- [SOURCE INFORMATION]
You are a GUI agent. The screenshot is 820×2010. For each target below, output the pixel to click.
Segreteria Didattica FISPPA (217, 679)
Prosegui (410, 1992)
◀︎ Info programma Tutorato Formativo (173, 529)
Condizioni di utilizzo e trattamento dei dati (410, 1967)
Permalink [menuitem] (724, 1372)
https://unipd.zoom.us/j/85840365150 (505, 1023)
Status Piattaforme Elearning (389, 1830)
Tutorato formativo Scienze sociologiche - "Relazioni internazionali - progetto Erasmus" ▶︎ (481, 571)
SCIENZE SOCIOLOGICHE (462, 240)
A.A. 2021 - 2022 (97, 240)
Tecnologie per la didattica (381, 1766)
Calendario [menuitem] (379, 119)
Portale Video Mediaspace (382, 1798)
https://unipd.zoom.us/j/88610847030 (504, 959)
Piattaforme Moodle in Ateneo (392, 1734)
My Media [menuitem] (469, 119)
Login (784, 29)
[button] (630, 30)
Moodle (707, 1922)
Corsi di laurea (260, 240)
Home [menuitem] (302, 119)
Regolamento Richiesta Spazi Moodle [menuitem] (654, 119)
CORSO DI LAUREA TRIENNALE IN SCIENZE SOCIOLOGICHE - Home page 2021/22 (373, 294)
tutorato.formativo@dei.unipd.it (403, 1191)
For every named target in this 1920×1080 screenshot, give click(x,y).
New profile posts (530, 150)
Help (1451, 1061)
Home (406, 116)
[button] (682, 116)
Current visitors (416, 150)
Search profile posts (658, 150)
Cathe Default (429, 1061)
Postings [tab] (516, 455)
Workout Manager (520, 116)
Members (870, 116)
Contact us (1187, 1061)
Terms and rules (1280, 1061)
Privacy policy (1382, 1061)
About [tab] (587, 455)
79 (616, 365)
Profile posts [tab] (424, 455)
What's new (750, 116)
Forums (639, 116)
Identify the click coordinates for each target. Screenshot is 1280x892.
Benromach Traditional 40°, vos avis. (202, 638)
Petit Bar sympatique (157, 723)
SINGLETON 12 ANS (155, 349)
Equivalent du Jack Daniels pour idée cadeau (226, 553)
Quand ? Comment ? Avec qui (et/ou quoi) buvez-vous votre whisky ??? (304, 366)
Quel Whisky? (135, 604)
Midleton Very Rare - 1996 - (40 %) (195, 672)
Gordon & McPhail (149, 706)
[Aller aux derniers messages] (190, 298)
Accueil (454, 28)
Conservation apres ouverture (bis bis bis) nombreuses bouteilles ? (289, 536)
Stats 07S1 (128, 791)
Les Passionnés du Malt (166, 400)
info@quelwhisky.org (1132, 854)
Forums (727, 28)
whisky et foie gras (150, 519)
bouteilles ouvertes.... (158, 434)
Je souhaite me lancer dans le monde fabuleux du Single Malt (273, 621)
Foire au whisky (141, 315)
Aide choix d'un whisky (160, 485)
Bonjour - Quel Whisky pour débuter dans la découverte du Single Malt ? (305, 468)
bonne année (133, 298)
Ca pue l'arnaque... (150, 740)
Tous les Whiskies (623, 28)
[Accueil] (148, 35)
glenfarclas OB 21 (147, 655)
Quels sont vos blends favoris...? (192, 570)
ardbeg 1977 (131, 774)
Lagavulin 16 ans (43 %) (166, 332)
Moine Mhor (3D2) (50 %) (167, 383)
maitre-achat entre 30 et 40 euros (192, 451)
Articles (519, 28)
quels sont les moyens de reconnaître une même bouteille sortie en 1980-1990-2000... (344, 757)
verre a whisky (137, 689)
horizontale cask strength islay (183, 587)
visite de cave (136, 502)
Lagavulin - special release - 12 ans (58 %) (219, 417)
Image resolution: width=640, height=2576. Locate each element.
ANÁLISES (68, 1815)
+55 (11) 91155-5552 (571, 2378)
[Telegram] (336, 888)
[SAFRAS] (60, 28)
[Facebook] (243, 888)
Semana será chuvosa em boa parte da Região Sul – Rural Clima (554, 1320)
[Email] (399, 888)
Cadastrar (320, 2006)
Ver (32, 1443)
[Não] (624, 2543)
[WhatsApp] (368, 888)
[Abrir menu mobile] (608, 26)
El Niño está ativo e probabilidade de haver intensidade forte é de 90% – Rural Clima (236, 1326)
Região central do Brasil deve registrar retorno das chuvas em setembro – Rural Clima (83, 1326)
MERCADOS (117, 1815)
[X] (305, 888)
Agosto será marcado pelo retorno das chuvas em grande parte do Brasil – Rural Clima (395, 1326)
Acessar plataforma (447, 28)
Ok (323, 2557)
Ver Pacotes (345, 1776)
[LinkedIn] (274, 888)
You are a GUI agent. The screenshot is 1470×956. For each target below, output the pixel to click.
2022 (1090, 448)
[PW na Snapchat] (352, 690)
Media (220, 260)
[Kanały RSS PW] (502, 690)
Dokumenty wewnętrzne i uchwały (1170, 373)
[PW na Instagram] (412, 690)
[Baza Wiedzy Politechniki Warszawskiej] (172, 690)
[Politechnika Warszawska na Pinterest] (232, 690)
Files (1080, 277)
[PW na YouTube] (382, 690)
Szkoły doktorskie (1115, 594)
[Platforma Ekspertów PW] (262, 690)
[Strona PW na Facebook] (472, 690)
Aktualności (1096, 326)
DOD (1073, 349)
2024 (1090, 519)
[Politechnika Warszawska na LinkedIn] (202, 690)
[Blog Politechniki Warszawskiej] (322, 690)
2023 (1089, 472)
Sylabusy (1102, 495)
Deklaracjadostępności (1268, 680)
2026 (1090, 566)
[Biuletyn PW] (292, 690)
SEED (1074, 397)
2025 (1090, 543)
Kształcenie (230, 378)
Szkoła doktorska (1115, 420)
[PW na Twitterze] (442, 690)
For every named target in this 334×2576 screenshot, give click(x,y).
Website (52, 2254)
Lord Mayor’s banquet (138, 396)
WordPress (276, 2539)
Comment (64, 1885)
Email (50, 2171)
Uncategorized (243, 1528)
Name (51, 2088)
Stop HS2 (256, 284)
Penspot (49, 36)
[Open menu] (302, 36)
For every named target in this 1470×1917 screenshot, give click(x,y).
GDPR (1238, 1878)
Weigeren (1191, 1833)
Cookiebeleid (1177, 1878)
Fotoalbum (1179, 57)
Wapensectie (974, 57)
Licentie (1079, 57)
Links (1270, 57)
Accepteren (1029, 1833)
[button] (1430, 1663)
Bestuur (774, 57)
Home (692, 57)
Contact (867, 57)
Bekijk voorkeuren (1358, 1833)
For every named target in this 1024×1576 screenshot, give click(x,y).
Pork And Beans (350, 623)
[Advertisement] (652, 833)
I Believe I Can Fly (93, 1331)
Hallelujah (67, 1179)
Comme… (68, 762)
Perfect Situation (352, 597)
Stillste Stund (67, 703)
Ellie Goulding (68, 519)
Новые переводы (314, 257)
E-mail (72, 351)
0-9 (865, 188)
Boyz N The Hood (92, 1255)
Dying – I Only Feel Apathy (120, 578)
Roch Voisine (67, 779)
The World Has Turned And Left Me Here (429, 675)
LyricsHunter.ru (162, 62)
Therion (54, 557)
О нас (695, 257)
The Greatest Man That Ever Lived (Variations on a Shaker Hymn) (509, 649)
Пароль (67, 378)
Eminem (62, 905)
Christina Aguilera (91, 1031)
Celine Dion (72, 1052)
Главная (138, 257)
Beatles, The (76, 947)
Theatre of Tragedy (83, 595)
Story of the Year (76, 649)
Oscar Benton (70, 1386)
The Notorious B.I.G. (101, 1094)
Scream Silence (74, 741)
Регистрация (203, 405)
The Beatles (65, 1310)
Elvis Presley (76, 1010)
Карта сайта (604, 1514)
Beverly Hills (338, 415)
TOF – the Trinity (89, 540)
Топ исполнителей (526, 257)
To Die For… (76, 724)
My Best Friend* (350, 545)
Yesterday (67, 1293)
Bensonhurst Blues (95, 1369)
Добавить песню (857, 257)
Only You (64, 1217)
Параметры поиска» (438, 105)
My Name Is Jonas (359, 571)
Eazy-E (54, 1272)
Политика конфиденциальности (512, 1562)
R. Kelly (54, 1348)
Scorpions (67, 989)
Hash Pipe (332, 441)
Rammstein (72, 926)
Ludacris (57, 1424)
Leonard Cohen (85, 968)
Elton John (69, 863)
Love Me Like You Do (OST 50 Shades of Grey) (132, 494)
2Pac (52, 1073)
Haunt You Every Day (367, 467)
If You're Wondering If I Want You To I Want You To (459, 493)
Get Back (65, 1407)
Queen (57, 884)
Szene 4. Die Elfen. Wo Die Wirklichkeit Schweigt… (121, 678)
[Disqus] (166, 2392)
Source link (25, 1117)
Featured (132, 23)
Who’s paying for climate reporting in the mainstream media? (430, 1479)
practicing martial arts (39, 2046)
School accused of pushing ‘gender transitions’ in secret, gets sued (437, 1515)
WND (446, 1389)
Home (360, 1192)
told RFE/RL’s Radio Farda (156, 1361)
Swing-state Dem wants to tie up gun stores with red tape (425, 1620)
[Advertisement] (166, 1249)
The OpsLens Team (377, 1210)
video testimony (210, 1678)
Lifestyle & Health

- [THE TASK]
Please copy out every line of the preceding listing that carries "Região".

- [RESULT FOR THIS TASK]
Semana será chuvosa em boa parte da Região Sul – Rural Clima (554, 1320)
Região central do Brasil deve registrar retorno das chuvas em setembro – Rural Clima (83, 1326)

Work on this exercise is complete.